チェック体制がない場合、誤訳や不適切な表現が見過ごされ、外国人住民に誤った情報が伝わったり、自治体への不信感に繋がったりするリスクがあります。過去には、緊急性の高い情報に誤訳が含まれてしまい、混乱を招いた事例なども報告されています。
予算・人員制約下での工夫
限られた予算や人員の中で多言語情報を作成するには、いくつかの工夫が必要です。
- 優先順位付け: 全ての行政情報を全ての言語で提供するのは現実的ではありません。外国人住民からの問い合わせが多い情報、生活に必須の情報(ごみ、防災、税金、子育て、医療など)から優先的に多言語化を検討します。
- 定型情報の活用: よくある質問(FAQ)や手続き案内など、定型的な情報はテンプレート化し、更新の手間を省きます。
- やさしい日本語の活用: 多言語対応の第一歩として、まずは日本語原稿を「やさしい日本語」で作成することを徹底します。これにより、より多くの在住外国人に情報が届きやすくなります。
- 既存リソースの活用: 法務省の「生活・仕事ガイドブック」など、国や他の自治体が既に多言語化している情報で代用できないか検討します。

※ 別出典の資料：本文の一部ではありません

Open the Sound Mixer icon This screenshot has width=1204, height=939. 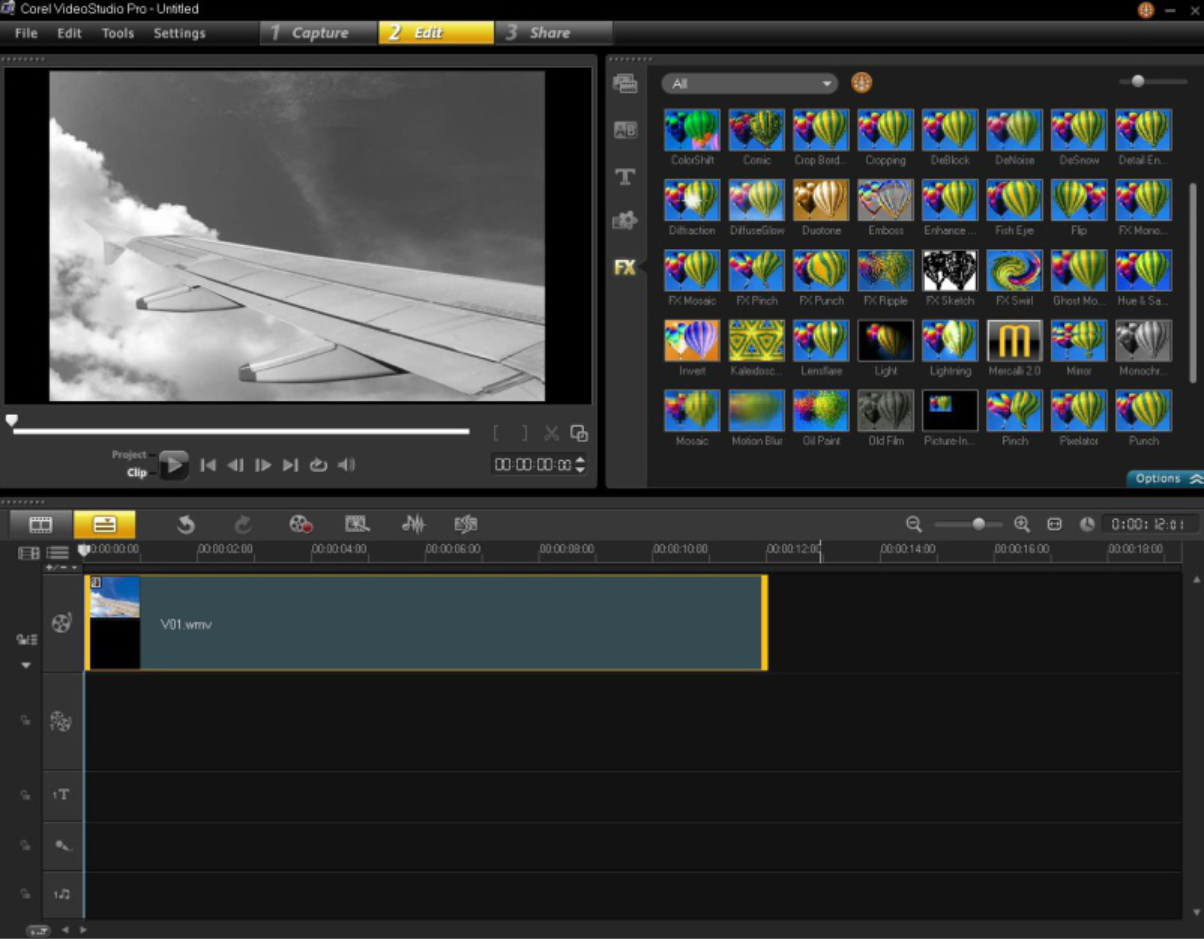pos(413,524)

- AI翻訳ツールの補助的活用: AI翻訳は品質にばらつきがあるため、そのまま公開することは推奨できませんが、内部での情報共有や、やさしい日本語化の補助、一次翻訳として活用し、その後のネイティブチェックを組み合わせるなどの方法で効率化を図ることは考えられます。ただし、最終的な公開には必ず専門家によるチェックが必要です。
- 地域のリソースとの連携: 地域のNPO、国際交流協会、外国人住民コミュニティとの連携を強化し、翻訳協力やチェックへの協力を依頼するネットワークを構築します。
まとめ
多言語情報作成は、単なる言語の置き換えではなく、企画から公開、チェックまでのプロセス全体を管理する取り組みです。特に翻訳を外部に委託する場合は、委託先の選定を慎重に行い、依頼時に明確な指示を出すこと、そして納品された訳文に対して必ずチェックを行う体制を構築することが品質確保の鍵となります。
予算や人員に制約がある中でも、優先順位付け、やさしい日本語の活用、地域のリソースとの連携、AIツールの補助的な活用など、工夫次第でより効果的・効率的に多言語情報発信を進めることは可能です。
外国人住民との信頼関係を築き、地域コミュニティの一員として安心して生活してもらうために、本記事でご紹介したポイントが、貴自治体の多言語情報発信の質の向上と効率化の一助となれば幸いです。